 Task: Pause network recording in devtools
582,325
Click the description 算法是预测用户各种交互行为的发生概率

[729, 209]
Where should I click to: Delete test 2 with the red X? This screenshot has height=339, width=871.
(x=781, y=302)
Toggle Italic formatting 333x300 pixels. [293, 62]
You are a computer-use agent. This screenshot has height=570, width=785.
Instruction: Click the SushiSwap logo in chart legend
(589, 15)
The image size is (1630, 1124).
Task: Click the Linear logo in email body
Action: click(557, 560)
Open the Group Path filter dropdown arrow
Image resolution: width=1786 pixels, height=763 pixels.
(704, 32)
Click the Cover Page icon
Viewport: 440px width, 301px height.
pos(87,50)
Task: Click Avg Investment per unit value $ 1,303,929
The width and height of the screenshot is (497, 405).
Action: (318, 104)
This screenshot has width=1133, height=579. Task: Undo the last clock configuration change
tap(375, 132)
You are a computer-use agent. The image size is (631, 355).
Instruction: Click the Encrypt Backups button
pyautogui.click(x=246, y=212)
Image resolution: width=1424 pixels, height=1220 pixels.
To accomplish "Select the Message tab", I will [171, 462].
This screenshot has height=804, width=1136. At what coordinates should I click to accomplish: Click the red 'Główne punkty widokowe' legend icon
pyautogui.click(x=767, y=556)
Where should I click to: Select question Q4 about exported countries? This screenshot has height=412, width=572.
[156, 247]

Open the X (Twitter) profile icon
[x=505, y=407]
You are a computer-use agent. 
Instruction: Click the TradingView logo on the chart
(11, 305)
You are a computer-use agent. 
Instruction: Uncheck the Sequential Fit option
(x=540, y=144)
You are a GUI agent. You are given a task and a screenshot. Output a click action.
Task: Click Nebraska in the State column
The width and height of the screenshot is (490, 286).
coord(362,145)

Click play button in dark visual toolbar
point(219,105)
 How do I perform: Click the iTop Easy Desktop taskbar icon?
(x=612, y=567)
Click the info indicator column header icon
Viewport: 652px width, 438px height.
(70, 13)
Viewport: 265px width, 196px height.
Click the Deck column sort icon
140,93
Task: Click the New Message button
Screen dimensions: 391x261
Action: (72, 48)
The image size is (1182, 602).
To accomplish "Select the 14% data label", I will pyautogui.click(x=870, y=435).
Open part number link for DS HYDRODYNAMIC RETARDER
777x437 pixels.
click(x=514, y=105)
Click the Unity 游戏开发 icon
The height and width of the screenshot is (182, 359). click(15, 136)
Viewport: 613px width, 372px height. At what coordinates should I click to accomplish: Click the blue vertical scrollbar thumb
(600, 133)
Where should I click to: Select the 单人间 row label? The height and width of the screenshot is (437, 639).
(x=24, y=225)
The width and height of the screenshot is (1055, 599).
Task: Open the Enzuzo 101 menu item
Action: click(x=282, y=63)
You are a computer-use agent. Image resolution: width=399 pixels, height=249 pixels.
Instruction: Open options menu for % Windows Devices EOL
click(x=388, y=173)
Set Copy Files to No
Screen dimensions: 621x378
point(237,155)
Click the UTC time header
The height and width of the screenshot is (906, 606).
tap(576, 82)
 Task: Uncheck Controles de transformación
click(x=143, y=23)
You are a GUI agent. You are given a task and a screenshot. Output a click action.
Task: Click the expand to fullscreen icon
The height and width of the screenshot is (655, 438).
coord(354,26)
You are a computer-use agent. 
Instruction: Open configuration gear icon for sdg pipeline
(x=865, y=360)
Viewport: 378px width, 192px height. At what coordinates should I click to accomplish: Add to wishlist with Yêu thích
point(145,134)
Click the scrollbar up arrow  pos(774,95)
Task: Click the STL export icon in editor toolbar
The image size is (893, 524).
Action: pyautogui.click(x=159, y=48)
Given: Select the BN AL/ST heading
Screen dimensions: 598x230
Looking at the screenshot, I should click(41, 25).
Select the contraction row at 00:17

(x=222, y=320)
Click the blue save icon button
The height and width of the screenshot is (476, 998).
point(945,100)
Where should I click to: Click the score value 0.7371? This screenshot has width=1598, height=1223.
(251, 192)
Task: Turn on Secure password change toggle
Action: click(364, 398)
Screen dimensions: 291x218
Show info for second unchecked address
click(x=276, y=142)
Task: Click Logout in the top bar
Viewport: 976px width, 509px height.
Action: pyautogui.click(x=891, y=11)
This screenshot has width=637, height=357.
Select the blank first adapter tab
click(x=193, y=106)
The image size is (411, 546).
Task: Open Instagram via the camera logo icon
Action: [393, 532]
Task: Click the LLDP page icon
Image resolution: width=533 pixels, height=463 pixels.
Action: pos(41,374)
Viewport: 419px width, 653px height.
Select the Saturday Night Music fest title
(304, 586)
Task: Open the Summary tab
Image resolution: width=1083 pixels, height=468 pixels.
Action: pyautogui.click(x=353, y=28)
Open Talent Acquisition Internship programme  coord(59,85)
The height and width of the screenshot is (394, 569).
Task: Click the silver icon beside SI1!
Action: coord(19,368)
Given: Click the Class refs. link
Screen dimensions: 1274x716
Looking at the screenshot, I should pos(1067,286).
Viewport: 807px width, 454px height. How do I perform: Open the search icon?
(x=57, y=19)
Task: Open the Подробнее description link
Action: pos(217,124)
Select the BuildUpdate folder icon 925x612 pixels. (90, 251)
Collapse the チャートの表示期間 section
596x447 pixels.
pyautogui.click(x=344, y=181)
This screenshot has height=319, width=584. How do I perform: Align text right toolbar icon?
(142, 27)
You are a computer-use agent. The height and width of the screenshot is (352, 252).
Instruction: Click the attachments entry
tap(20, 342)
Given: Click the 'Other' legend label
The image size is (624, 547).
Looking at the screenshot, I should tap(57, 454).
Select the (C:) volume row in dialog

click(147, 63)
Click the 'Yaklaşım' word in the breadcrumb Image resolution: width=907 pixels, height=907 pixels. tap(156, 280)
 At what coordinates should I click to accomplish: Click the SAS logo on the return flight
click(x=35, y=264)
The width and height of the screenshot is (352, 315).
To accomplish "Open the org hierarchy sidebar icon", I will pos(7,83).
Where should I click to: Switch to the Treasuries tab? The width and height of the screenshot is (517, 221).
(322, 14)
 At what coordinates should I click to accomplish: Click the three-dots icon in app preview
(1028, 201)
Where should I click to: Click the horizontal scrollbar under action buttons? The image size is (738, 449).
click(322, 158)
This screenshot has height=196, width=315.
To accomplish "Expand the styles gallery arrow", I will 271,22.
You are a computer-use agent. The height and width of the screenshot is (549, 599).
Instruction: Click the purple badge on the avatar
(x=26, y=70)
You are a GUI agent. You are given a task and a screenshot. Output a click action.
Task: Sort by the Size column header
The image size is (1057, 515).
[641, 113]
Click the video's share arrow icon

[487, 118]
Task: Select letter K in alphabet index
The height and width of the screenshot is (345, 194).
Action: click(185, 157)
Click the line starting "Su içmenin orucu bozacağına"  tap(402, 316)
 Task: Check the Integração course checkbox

§ **What you will do**:
Lines from the start of the entries through the one containing "You are a computer-use agent. This" are to be set down again exactly, both ends included.

§ **Task response**:
 Task: Pause network recording in devtools
582,325
Click the description 算法是预测用户各种交互行为的发生概率

[729, 209]
Where should I click to: Delete test 2 with the red X? This screenshot has height=339, width=871.
(x=781, y=302)
Toggle Italic formatting 333x300 pixels. [293, 62]
You are a computer-use agent. This screenshot has height=570, width=785.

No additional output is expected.